# Gold ions form complexes with cyanide ion according to the equation: "Au"^(+)(aq) + 2 "CN"^(-) -> ["Au"("CN")_2]^(-); K_f = 2xx10^38 What is the standard state free energy for this reaction?

Nov 18, 2016

-218. kJ

#### Explanation:

For this you need to know the relationship between the free energy of the reaction (also called the Gibbs Free Energy, $\Delta G$) and the equilibrium constant, ${K}_{f}$:

$\Delta G = - R T \cdot \ln {K}_{f}$

You already have ${K}_{f}$, so all we need is the gas constant, R (8.314 J/(mol*K), and the temperature.
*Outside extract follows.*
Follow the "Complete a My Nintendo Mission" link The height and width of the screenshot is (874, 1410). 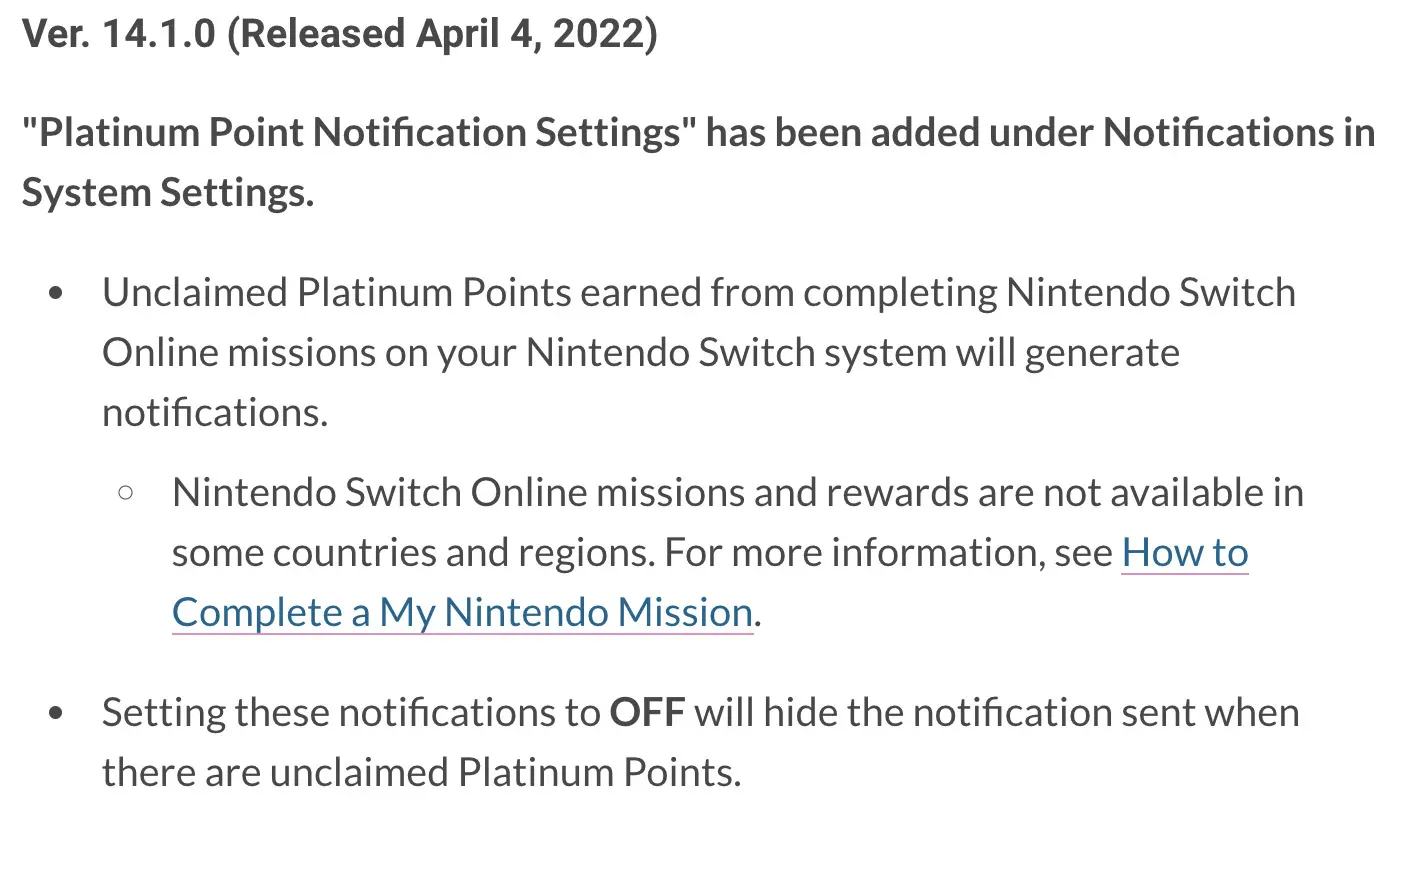point(462,613)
For thermodynamics, the standard state is always ${25}^{o} C$ and 1 atm pressure. So T (and remember that all thermodynamic calculations use absolute temperature or kelvins in the metric and SI system) is therefore degrees C + 273.15 K or 298.15 K.

So now all we do is plug in the numbers:

$\Delta G = - \left(8.314 \frac{J}{m o l \cdot K} \cdot 298.15 \cdot \ln \left(2 \times {10}^{38}\right)\right)$

$\Delta G = - 218610.47897 J$

From the above we see that the $\ln \left(2 \times {10}^{38}\right)$ will limit our significant figures to 3. So...

$\Delta G = - 218 k J$